L’ancien ministre et député de l’Oise, Éric Woerth, a été désigné à la présidence du conseil d’administration du Pari Mutuel Urbain. Sa nomination, intervenue ce vendredi, reste soumise à l’avis de la Haute autorité pour la transparence de la vie publique.
Cette décision marque l’aboutissement d’un processus de plusieurs mois visant à stabiliser la gouvernance de l’institution. Woerth succède à Joël Séché, qui assurait l’intérim depuis le départ de Richard Viel. Sa désignation est le fruit d’une proposition conjointe des sociétés mères du PMU, France Galop et la SETF, avec l’aval des ministères de l’Agriculture et des Comptes publics.
La mission de l’ancien ministre s’annonce cruciale. Depuis septembre dernier, il était déjà chargé d’élaborer le « Pacte PMU 2030 », une feuille de route destinée à moderniser en profondeur la filière hippique. Son arrivée à la tête du conseil d’administration doit lui permettre d’incarner et de conduire directement cette mutation, en étroite collaboration avec le directeur général, Cyrille Giraudat.
Le contexte est celui d’une période charnière pour l’opérateur historique des paris sur les courses. Fondé en 1930, le PMU, un groupement d’intérêt économique, traverse des turbulences financières liées à l’érosion des paris hippiques. Ces difficultés ont même généré des tensions entre ses actionnaires historiques. Les bénéfices nets, qui s’élevaient à 837 millions d’euros l’an dernier et sont répartis à parts égales pour soutenir la filière et ses 40 000 emplois, sont sous pression.

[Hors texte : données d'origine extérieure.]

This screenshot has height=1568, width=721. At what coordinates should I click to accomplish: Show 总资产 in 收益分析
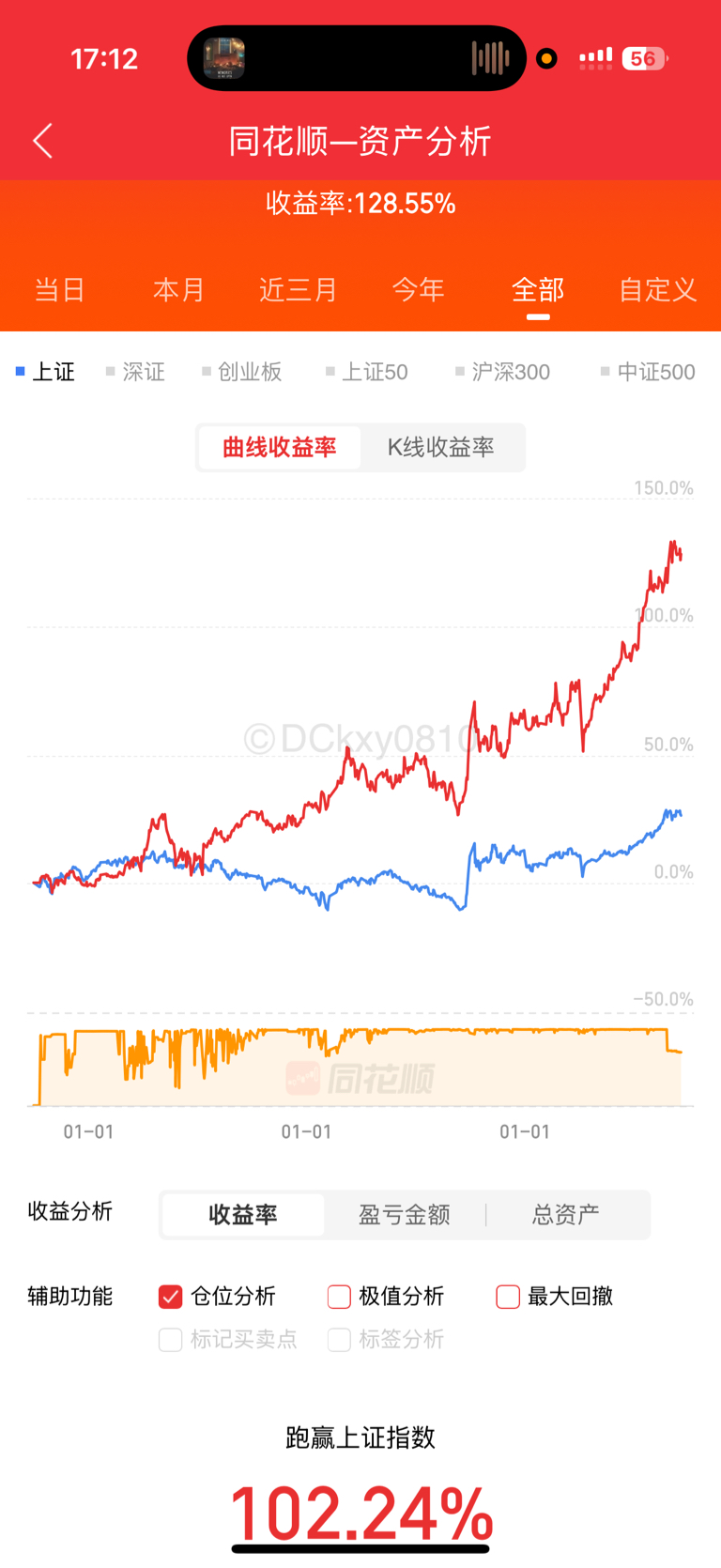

La réponse de l’État a été le lancement d’un vaste plan de rénovation. Un récent rapport de l’Inspection générale des finances a acté la nécessité de réformer la gouvernance et de faire évoluer le statut du PMU vers celui d’un GIE à vocation commerciale. C’est dans ce cadre exigeant, entre tradition hippique et impératifs de modernisation, qu’Éric Woerth devra désormais exercer ses nouvelles fonctions.